TASK OBJECTIVE:
Locate every line in the items below that contains the word "size", and copy each of those lines.

========================================

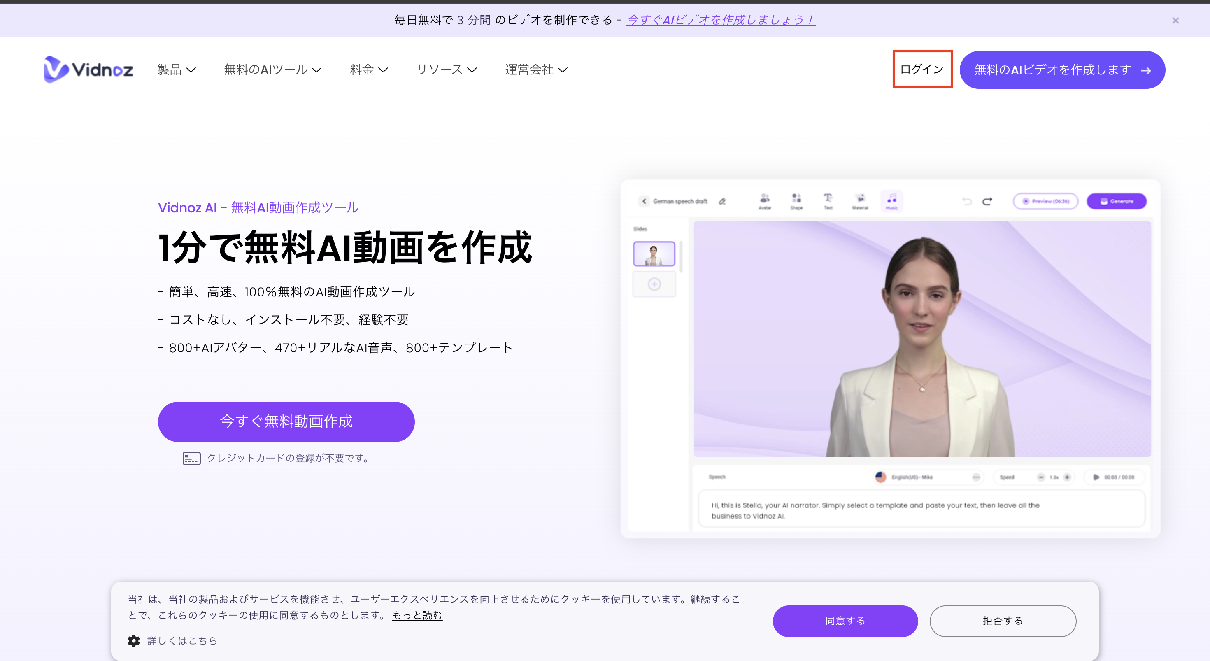
Task: Click 今すぐ無料動画作成 button
Action: coord(287,421)
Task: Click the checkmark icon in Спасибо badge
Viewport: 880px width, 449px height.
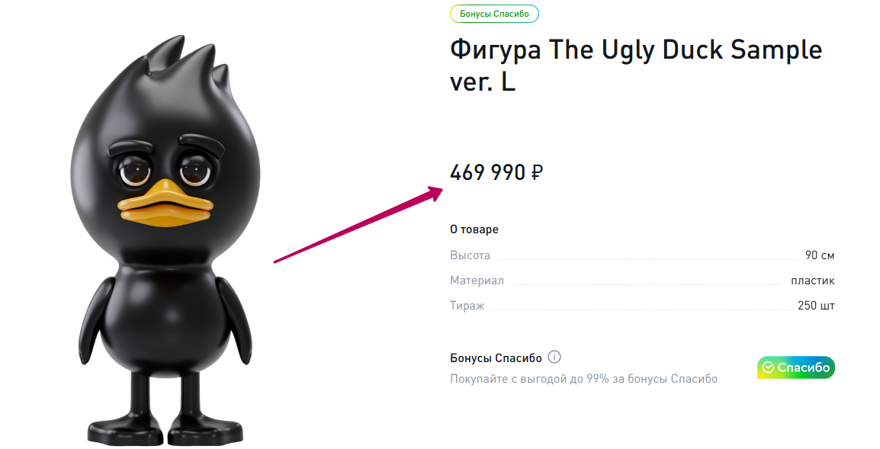Action: tap(768, 367)
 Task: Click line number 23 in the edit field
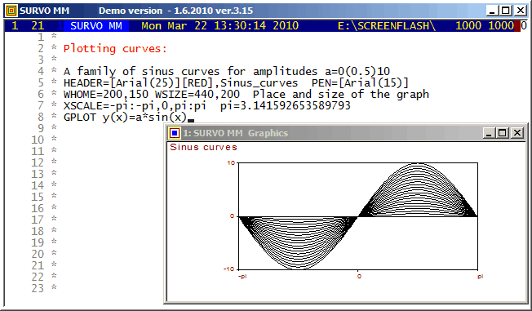click(38, 288)
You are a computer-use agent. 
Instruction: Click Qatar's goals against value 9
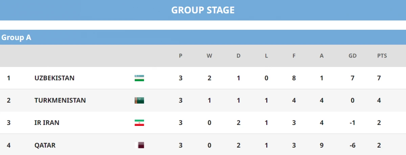321,145
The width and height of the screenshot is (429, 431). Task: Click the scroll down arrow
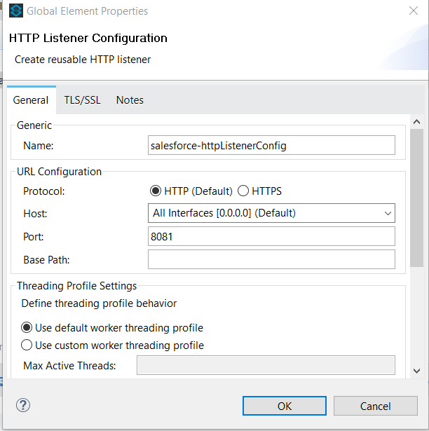pos(416,371)
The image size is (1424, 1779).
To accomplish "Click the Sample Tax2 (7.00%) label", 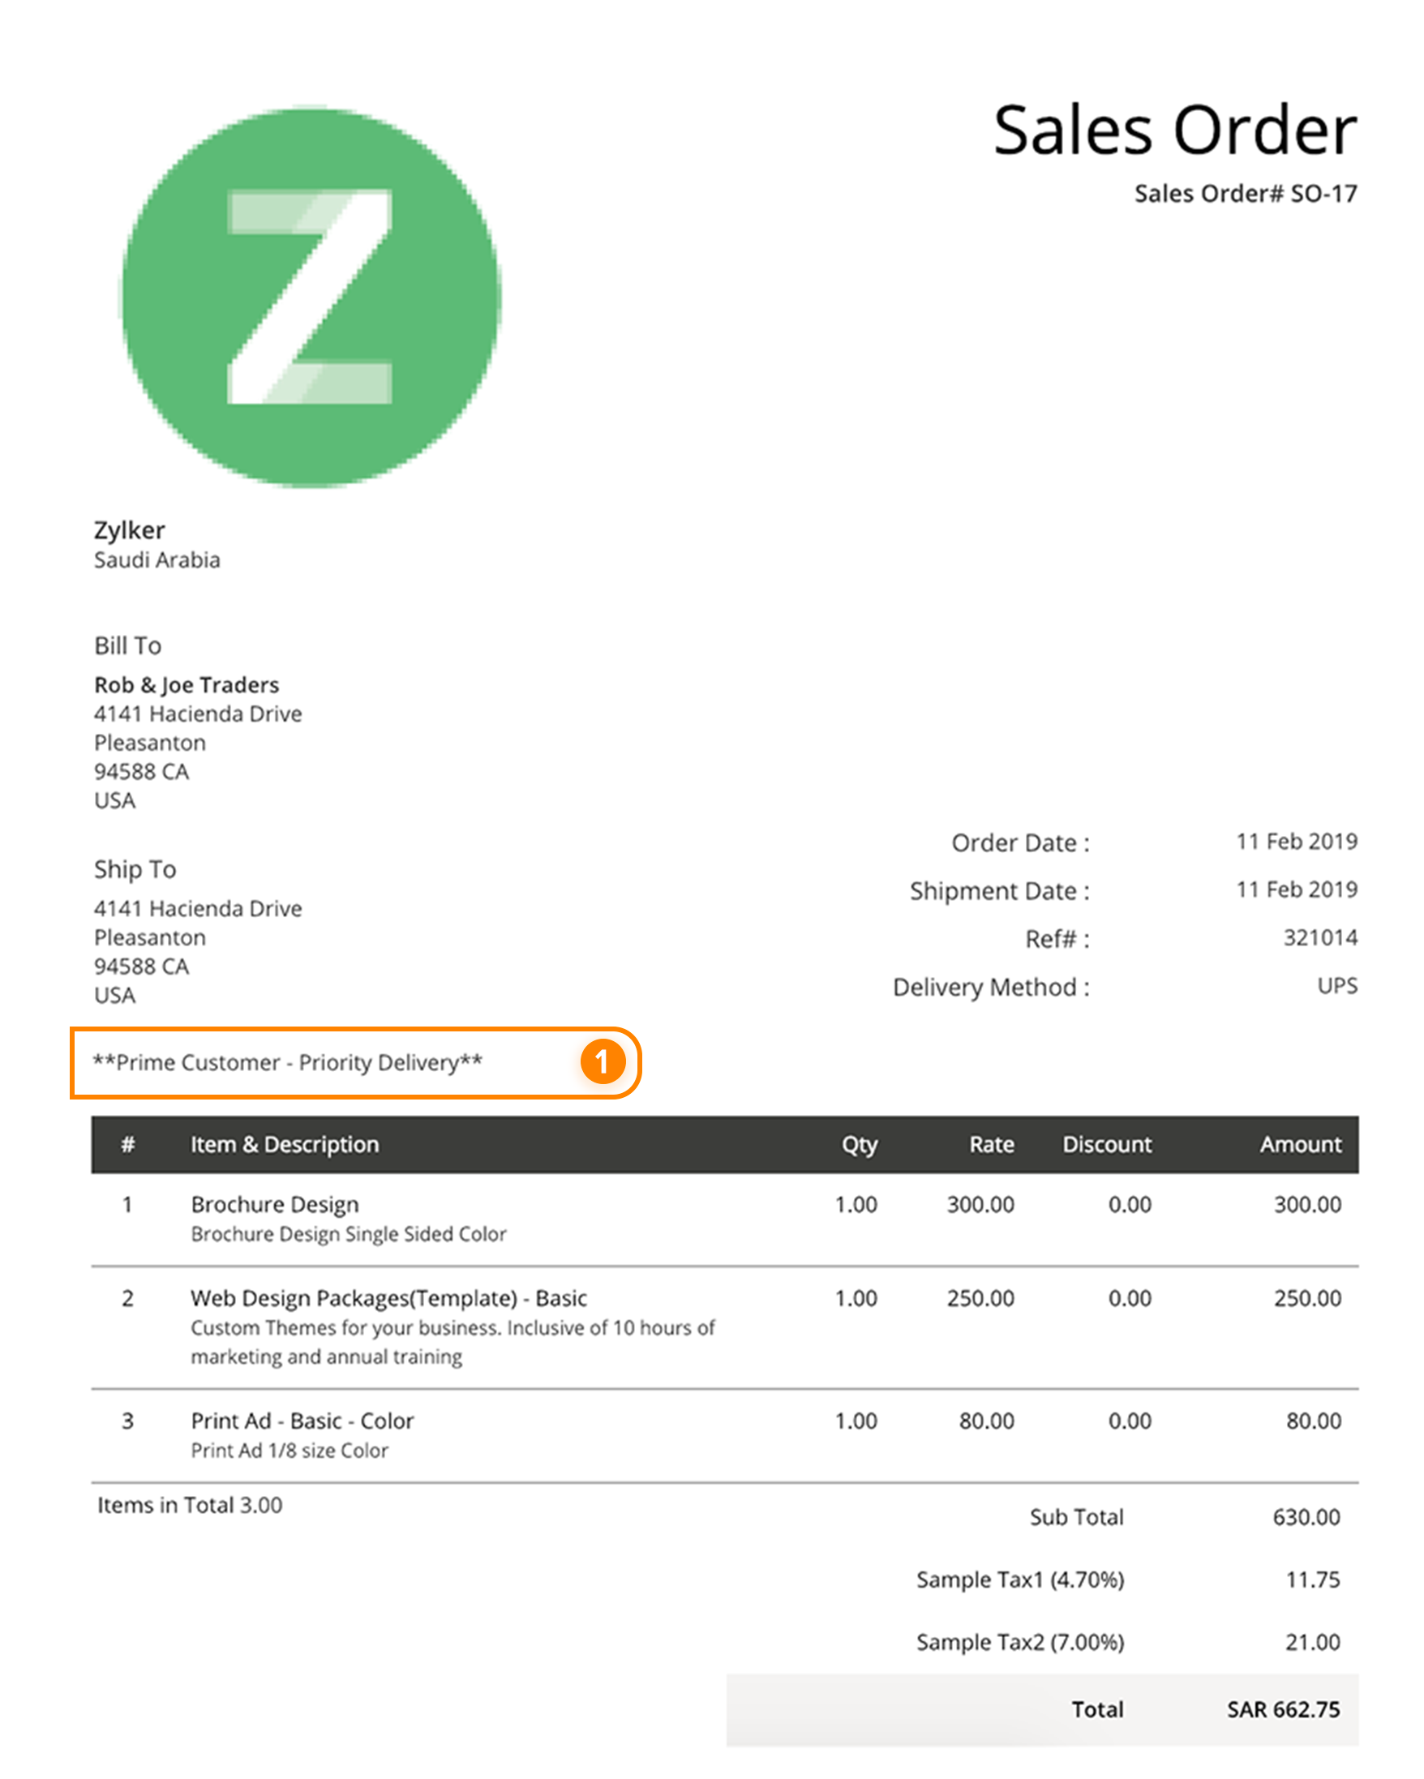I will [1020, 1642].
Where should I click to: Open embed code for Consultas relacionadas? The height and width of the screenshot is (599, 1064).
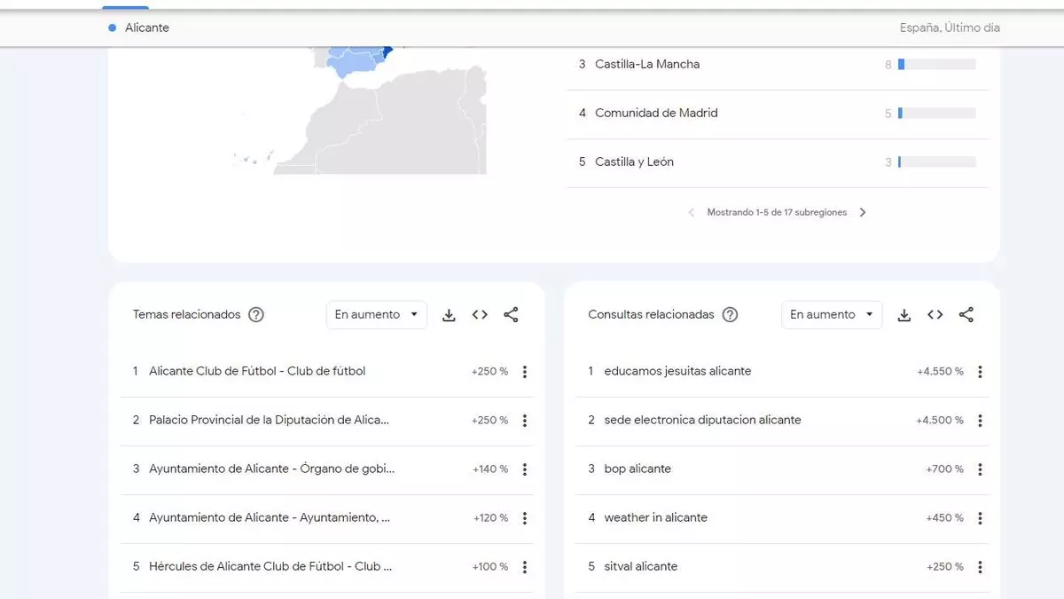[x=935, y=315]
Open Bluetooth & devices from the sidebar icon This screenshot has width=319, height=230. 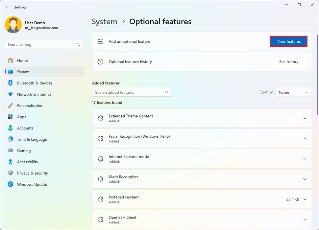10,83
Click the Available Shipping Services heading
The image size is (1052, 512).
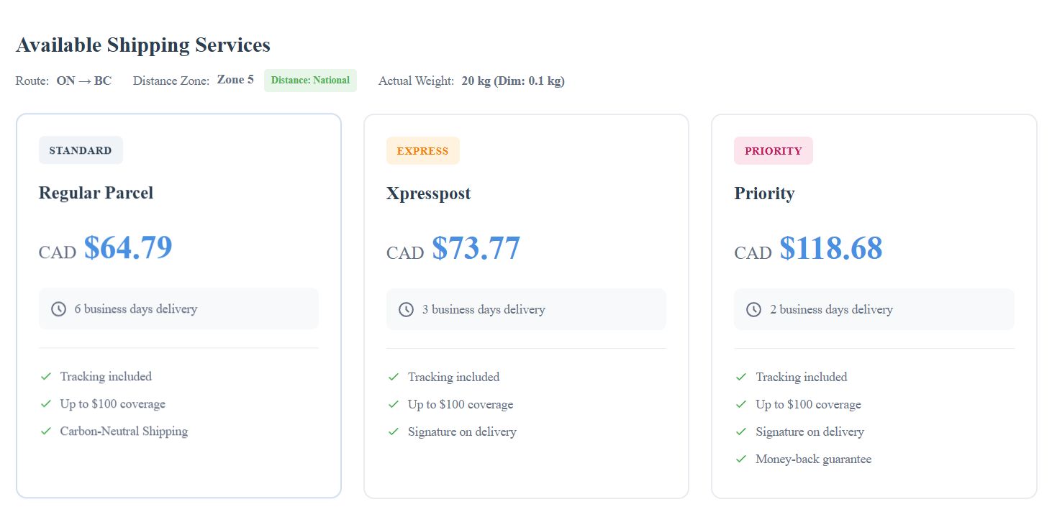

========================================

EXERCISE ANSWER:
The image size is (1424, 1779).
The image size is (1052, 512).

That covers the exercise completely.